Scientists at the European Organization for Nuclear Research, a.k.a. CERN, are expected to announce on Wednesday, July 4, that enough evidence has been gathered to show the so-called "God particle," believed to hold the answer to fundamental questions about the universe, does indeed exist. The announcement is expected at a conference in Geneva.
After decades of work and billions of dollars spent, however, CERN researchers said they are not 100 percent certain as to make an official discovery announcement. Instead, experts familiar with CERN's research said on Monday, July 2, that the comprehensive data will show the footprint and shadow of the particle known as the Higgs boson, but will not provide definite proof it has been glimpsed or discovered, according to the Associated Press. "We've discovered something which is consistent with being a Higgs," said CERN theorist John Ellis.
Peter Higgs, the Edinburgh University emeritus professor of physics after whom the particle was named, is among those invited to attend the press conference on Wednesday in Switzerland. The management at CERN, however, want the two teams of scientists to reach the "five sigma" level of certainty with their results, meaning to be 99.99995 percent sure of their findings. Tom Kibble, an emeritus professor of physics at Imperial College London, has been invited to the press conference as well, but is unable to attend. "My guess is that it must be a pretty positive result for them to be asking us out there," he told the Sunday Times.
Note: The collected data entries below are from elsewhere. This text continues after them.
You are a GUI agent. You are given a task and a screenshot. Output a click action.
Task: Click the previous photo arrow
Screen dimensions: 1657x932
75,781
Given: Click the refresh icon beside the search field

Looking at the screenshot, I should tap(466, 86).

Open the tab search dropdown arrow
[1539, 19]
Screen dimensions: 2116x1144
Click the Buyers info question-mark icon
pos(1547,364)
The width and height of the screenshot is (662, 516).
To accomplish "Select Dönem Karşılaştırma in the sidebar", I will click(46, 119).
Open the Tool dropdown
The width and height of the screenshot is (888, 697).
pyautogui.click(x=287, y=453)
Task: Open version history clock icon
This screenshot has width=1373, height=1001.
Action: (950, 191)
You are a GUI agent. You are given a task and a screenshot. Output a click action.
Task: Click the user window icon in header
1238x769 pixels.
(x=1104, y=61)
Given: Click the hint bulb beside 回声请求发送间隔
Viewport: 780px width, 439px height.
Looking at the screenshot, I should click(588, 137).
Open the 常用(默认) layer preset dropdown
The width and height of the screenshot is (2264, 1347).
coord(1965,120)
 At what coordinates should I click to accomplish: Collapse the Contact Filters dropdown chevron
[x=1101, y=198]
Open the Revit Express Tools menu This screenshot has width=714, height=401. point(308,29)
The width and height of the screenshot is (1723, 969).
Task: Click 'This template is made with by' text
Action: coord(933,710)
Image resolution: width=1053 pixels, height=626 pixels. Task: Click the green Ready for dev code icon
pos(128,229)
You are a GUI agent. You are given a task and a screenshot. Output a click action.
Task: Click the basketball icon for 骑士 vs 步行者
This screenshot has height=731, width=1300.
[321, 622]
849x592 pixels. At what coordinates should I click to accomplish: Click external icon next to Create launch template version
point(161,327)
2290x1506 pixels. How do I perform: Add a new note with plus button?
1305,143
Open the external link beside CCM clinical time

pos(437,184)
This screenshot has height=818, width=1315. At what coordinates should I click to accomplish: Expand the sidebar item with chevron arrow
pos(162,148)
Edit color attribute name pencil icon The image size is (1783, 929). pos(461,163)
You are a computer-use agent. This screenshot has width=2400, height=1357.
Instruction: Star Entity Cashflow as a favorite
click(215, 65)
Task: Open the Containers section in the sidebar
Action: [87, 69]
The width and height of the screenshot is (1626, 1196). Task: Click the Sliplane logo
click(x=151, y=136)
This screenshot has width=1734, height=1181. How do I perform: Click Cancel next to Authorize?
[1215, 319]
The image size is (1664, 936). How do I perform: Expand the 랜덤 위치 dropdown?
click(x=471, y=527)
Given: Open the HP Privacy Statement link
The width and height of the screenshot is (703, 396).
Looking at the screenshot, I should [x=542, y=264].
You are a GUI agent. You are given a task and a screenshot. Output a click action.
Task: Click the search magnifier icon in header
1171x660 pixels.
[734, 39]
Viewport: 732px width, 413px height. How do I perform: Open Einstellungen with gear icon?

The Higgs boson is believed to hold the key to understanding the universe. According to physicists, the Higgs boson's job is to give the mass of the particles that make up atoms. Without this mass, these particles would wander across the cosmos at the speed of light, without being able to bind together to form the atoms that make up everything in the universe.
The Large Hadron Collider, housed in an 18-mile tunnel buried deep underground near the French-Swiss border, smashes beams of protons together at the speed of light in order to recreate the conditions that existed a fraction of a second after the Big Bang. Should the physicists' theory prove to be correct, every trillion collisions should create a few Higgs bosons, before rapidly decaying. This decay, in turn, would leave a "footprint" behind, appearing as a bump in their graphs.
More than 1,600 trillion collisions have been created in the tunnel, but there have been fewer than 300 potential Higgs particles. Now, however, it is believed that two separate teams of scientists have found evidence of the particle. The two teams, CMS and ATLAS, run independent experiments in secret from each other.